The proposed method was implemented using CUDA C on a heterogeneous multi-GPU system. The CUDA driver version is 10.1. Each GPU has two copy engines for concurrent copy and kernel execution. The system comprised an Intel Core I7-9800x CPU (3.8 GHz, 8 cores, 16 threads, 32 GB main memory; Intel: Santa Clara, CA, USA) and three GPUs, whose specifications are listed in Table 11: NVIDIA TITAN_Xp, NVIDIA GeForce GTX1060, and NVIDIA GeForce GTX1050 (NVIDIA: Santa Clara, CA, USA). OSEM_Inner_S1 was used to calculate the pixel weights of the system matrix through ray tracing.

Experimental data were collected by using a custom-built micro-CT in our laboratory. CT scanning was performed under dose conditions with a tube voltage of 70 kV, current of 0.05 mAs (0.838 µGy/s). The image detector had a pixel size of 0.075 mm and matrix size of 1944 × 1536. The experimental phantom was QRM HA phantom, which houses five cylindrical inserts containing various densities of calcium hydroxyapatite (HA0, HA100, HA200, HA400, and HA800). HA densities specified 0, 100, 200, 400 and 800 mg HA/

{cm}^{3}

. All the images were reconstructed using OS-MLTR algorithms with similar spatial resolution. The subset of OS-MLTR was 10, and the iteration number was 10 (stopping criterion: root mean square error < 0.015). The root mean squared error (RMSE) was used as the stopping criterion for Pseudocode in Algorithm 2.

4. Results

Figure 2A,C shows the target object of the CT scanning, which is a QRM HA phantom. Figure 2B shows reconstructed image produced using OS-MLTR using our proposed multiple GPUs. (SID = 127 mm, SOD = 78.5928 mm).

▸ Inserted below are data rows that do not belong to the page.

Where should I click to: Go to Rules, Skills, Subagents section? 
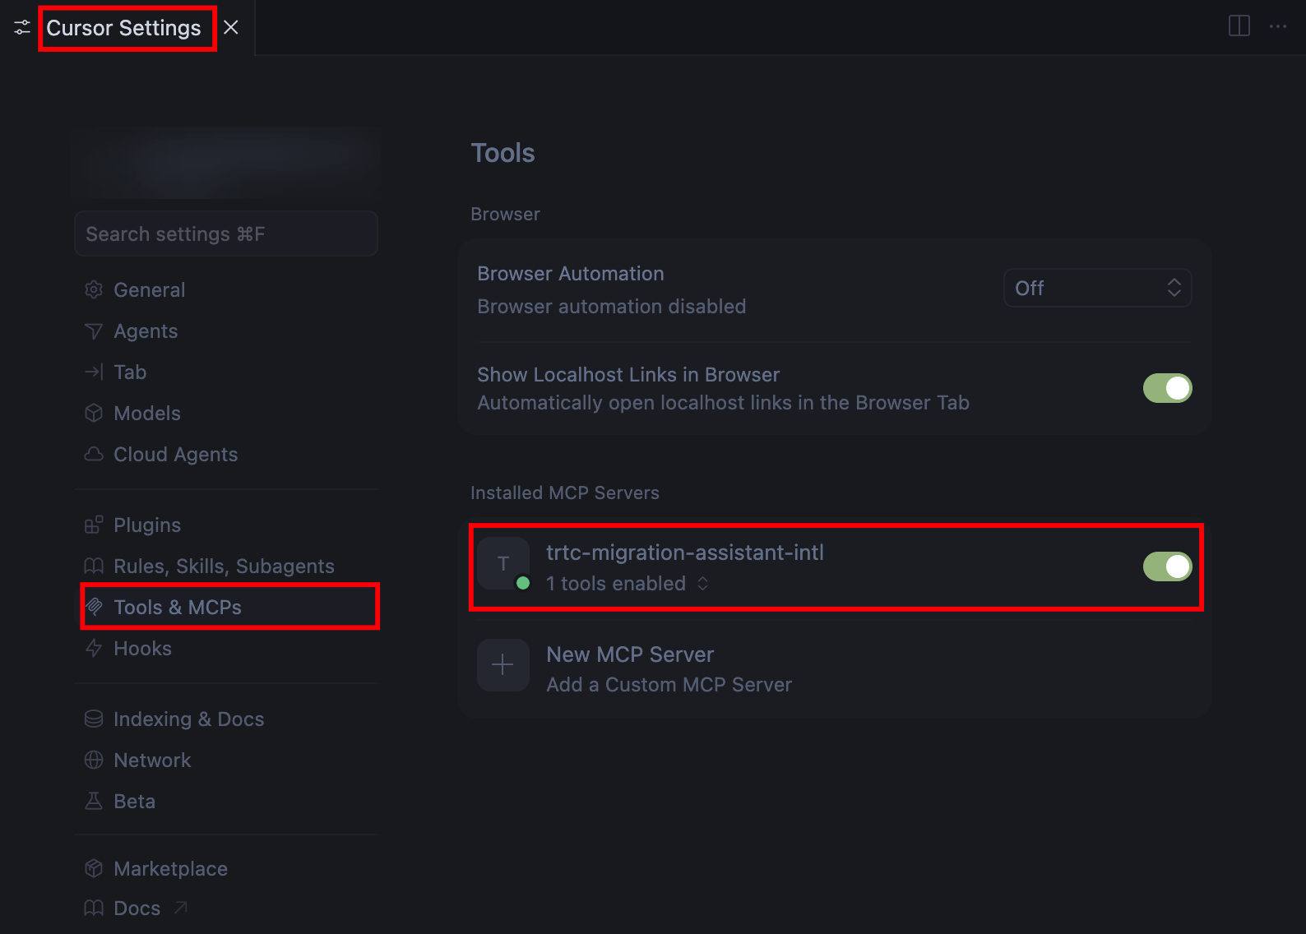point(224,566)
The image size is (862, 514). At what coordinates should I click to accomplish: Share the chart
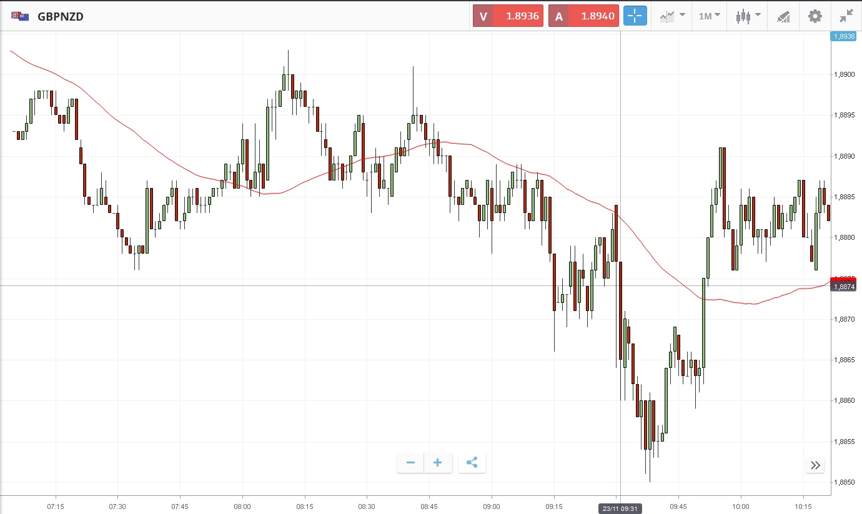pyautogui.click(x=472, y=463)
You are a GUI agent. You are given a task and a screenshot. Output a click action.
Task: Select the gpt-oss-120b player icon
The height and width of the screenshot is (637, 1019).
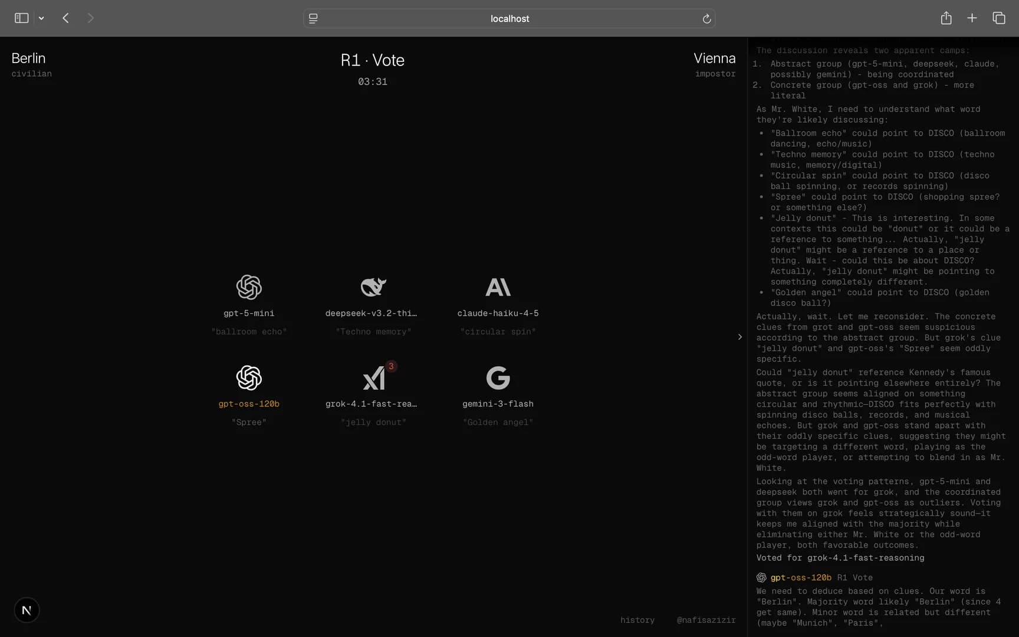(249, 378)

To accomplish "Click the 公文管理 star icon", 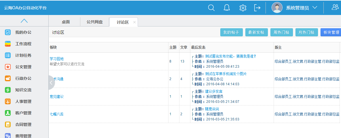I will [8, 67].

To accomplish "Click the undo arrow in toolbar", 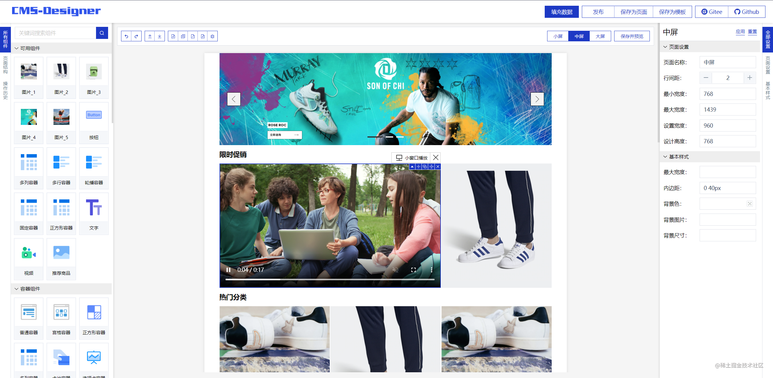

Table 12 compares the runtimes of three scenarios using OS-MLTR image reconstruction. Scenario A involves image reconstruction on a single GPU of Nvidia Titan-XP. Scenario B utilizes a first-in-first-out (FIFO) device scheduling algorithm for heterogeneous multiple GPUs. Scenario D has the same hardware settings as Scenario B. However, they employ different device task scheduling methods, utilizing the job queue to increase the speed of system matrix calculations on the GPU. Scenario C consists of two identical GPUs, one of Titan and one of the GTX-1050 and uses the job queue method to reconstruct image. We also compared homogeneous and heterogeneous scenarios using job queue scheduling. Scenarios E, F, G, H, and I involve combinations of two GPUs. Homogeneous scenarios consist of two identical GPUs of either Titan or GTX-1050, while heterogeneous scenarios involve combinations of Titan, GTX-1060, and GTX-1050, respectively.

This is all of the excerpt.